* _Material supplied_
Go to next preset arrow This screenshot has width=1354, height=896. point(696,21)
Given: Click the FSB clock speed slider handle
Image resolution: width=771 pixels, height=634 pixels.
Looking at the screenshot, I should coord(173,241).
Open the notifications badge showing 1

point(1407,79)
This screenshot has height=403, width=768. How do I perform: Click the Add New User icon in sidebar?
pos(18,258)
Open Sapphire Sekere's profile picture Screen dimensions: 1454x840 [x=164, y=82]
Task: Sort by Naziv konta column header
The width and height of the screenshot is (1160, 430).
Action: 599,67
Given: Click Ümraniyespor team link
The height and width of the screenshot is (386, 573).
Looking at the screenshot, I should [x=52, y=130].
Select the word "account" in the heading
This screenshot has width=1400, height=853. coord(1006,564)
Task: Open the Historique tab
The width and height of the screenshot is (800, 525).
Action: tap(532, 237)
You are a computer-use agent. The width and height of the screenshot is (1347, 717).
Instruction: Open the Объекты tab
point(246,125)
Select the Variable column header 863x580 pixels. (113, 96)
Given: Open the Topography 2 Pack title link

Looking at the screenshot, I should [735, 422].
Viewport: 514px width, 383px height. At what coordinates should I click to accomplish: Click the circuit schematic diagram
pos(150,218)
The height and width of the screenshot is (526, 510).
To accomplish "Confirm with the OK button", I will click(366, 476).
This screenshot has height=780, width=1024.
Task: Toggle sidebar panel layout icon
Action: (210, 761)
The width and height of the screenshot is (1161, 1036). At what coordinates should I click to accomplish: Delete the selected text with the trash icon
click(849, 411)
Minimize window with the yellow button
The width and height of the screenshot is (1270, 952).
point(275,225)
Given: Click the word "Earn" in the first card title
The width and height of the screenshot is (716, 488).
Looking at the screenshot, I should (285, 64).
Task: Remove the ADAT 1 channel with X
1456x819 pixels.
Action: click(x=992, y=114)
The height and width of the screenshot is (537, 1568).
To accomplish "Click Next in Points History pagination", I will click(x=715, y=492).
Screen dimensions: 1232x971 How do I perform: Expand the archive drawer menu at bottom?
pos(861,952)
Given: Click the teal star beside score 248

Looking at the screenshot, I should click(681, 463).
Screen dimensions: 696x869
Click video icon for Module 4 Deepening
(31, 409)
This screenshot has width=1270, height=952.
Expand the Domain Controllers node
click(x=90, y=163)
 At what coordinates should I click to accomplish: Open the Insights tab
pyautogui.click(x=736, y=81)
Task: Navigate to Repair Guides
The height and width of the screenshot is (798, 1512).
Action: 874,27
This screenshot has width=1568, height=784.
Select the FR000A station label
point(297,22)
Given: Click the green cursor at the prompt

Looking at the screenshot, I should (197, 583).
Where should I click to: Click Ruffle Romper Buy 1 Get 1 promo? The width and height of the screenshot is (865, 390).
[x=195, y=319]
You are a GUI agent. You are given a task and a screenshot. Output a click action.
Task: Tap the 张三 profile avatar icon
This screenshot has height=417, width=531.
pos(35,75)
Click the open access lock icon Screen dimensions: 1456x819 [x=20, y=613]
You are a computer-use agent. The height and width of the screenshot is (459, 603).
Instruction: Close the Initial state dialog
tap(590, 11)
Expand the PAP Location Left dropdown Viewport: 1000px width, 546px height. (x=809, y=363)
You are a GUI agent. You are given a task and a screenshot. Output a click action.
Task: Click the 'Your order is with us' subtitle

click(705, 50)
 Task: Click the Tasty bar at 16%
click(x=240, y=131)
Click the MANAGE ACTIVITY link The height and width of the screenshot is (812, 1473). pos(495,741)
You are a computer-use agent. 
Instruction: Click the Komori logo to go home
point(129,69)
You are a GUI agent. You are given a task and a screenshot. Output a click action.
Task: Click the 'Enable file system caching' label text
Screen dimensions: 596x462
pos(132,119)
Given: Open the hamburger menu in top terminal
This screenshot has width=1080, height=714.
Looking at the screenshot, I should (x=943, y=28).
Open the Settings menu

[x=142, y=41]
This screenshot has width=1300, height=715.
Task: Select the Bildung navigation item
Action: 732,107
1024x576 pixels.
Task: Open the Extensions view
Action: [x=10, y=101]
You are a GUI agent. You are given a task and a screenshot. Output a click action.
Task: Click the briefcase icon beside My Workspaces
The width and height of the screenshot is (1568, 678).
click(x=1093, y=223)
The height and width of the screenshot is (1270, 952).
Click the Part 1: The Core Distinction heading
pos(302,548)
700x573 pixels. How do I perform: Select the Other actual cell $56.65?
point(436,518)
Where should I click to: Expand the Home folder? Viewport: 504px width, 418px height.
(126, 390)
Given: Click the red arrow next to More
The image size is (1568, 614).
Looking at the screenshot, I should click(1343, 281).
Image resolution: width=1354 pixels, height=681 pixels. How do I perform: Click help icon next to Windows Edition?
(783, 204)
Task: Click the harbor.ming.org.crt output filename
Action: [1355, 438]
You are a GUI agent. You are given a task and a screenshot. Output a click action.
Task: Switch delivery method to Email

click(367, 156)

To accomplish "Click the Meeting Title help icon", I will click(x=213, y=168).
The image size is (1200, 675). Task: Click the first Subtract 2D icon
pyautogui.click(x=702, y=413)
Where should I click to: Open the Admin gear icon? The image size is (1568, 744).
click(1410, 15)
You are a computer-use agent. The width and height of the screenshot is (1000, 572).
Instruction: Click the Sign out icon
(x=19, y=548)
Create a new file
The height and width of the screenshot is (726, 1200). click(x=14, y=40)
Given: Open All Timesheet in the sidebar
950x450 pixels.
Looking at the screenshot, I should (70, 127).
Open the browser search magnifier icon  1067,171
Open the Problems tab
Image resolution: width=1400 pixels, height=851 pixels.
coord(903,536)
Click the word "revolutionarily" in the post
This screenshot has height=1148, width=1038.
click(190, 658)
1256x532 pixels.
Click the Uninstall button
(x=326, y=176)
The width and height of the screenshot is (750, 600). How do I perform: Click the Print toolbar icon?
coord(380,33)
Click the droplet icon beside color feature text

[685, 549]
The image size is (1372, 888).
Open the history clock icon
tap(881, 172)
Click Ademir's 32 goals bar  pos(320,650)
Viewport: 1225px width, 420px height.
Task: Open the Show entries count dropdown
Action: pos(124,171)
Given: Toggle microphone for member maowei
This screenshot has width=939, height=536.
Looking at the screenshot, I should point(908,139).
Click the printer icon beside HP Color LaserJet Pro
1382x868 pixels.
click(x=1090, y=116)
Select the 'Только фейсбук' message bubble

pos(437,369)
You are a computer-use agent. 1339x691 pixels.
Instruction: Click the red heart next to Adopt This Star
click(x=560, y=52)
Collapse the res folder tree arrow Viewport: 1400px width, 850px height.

* _What to produce_
Locate every line in the records above that contains the word "Expand", and copy each of those lines in full.

* _Final answer_
Screen dimensions: 1232x971 How do I perform: Expand the archive drawer menu at bottom?
Expand the Domain Controllers node
Expand the PAP Location Left dropdown Viewport: 1000px width, 546px height. (x=809, y=363)
Where should I click to: Expand the Home folder? Viewport: 504px width, 418px height.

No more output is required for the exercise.